A (broad): (i) A neatly laid out six-strand plain plait. (ii) A man on horseback facing left. He holds a spear in his hand, and his hair is knotted behind. The horse's head and neck are raised; its ear is pricked up.

B (narrow): The tip of the shaft preserves part of the projecting chamfer of the head. Below is a panel of tangled plant-scroll. It has one main trail, and around it are looped stiff stems terminating in small pointed leaves.

C (broad): Above is part of the neck moulding; below two panels. (i) Six-strand plain plait. (ii) A very worn composition of a human figure(?) on the right, with hand outstretched to an animal(?).
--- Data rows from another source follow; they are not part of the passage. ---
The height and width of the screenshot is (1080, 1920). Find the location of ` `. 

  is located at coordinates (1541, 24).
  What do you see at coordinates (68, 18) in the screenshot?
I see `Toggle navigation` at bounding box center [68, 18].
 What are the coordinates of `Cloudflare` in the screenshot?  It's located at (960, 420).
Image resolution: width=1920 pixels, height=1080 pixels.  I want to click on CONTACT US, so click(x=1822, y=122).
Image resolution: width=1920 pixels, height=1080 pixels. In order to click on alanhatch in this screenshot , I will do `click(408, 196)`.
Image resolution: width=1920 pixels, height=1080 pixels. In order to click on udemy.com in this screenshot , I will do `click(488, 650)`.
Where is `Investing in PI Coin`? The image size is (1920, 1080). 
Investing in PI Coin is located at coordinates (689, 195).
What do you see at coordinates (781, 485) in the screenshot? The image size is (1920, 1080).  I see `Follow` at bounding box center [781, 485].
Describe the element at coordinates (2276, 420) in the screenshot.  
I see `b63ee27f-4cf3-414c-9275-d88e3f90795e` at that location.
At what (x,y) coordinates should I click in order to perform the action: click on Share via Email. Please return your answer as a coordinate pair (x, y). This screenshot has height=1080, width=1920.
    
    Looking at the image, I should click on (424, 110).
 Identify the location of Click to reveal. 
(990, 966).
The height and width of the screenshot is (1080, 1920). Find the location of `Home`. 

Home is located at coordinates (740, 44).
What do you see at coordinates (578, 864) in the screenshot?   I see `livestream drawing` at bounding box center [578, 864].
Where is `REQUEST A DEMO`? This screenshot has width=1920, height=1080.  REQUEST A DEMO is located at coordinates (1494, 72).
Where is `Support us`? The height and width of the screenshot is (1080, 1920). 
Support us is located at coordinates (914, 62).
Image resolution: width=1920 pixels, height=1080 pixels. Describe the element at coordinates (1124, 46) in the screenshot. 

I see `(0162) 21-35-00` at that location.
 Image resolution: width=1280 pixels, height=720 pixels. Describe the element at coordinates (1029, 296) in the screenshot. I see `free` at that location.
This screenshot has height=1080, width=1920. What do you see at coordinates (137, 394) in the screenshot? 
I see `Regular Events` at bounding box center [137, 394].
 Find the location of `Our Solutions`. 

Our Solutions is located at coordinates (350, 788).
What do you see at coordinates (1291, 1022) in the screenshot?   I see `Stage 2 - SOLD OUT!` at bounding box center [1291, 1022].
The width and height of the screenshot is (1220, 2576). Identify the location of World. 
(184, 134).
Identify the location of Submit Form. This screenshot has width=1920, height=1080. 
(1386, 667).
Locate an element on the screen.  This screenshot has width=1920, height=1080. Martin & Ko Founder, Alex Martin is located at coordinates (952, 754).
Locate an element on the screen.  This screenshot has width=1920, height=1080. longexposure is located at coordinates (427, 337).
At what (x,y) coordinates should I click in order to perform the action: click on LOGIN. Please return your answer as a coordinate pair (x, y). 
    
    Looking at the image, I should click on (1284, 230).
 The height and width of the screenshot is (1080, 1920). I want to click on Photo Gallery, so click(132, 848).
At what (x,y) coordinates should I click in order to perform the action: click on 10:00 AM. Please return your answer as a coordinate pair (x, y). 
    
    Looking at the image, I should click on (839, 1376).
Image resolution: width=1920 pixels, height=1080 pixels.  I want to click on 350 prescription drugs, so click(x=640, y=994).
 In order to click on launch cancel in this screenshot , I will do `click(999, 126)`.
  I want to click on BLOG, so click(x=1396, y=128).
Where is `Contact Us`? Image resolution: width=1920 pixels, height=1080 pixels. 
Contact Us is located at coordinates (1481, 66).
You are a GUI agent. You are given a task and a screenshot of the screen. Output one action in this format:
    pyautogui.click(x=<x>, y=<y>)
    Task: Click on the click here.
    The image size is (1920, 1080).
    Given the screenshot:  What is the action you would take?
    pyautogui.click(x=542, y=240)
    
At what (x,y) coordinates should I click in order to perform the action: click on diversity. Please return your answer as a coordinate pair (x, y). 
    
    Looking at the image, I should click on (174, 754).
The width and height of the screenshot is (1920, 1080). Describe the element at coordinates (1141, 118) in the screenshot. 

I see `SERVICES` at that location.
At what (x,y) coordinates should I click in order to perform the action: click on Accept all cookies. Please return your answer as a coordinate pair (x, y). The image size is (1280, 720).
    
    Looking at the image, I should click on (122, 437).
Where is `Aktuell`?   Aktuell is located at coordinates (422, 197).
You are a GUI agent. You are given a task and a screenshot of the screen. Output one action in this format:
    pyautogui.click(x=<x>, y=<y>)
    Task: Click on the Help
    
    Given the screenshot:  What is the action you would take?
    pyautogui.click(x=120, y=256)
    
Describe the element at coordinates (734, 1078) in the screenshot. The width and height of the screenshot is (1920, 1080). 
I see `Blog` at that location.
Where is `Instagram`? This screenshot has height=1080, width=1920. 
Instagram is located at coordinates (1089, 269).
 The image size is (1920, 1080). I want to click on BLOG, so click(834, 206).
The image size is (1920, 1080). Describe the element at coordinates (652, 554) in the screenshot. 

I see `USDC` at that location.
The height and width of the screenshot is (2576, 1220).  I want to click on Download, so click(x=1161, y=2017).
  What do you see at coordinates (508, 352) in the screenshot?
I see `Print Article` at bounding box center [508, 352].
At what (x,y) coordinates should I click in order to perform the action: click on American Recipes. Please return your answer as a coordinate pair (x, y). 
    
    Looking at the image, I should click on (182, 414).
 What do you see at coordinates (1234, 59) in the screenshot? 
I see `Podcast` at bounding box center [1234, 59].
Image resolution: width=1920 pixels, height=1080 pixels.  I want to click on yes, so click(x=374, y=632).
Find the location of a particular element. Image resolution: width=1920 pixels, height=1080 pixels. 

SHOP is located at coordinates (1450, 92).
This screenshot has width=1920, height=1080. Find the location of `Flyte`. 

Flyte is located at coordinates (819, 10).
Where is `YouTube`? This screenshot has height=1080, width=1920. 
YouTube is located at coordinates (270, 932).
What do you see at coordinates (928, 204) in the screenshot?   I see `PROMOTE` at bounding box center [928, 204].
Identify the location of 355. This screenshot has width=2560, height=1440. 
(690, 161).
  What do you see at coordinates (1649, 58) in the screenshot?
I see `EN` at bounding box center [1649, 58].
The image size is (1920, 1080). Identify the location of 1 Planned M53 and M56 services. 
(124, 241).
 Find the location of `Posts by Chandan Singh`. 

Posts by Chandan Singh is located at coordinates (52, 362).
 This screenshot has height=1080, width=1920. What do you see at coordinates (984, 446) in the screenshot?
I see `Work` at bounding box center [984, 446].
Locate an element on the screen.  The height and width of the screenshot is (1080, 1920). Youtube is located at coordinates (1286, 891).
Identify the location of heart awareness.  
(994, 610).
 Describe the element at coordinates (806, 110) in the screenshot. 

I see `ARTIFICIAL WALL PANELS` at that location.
D (narrow): (i) Como-braid divided by a flat-band moulding. (ii) Fragmentary interlace.

Discussion

The motifs on this cross relate to the Anglo-Scandinavian work of the Tees valley: the plain plait panels and Como-braid are found on Sockburn 7 and at Brompton, Yorkshire, where the same type of plant-scroll also occurs. Horsemen are also found at Gainford (no. 4) and Sockburn (nos. 3 and 14). The plain plait is more confidently carved at Sockburn (no. 7) than here, but it seems to be a motif associated with Anglo-Scandinavian monuments, whether crosses or hogbacks (Introduction, p. 18). Despite the impossibility of deciphering the worn figural panel on face C, the layout of ornament on the cross seems to have most in common with the Sockburn/Brompton schools. In execution it is less competent than the work from these centres.

Date
Mid tenth century
References
Hodges 1905, 352; (—) 1946-50, 365, pl. 7
Endnotes
1. The following are general references to the Hart stones: Greenwell 1880-9c, lxxvi; (—) 1887-8a, 16; Boyle 1892, 620; Hodges 1894, 2; Pevsner 1953, 158; Taylor 1978, 749.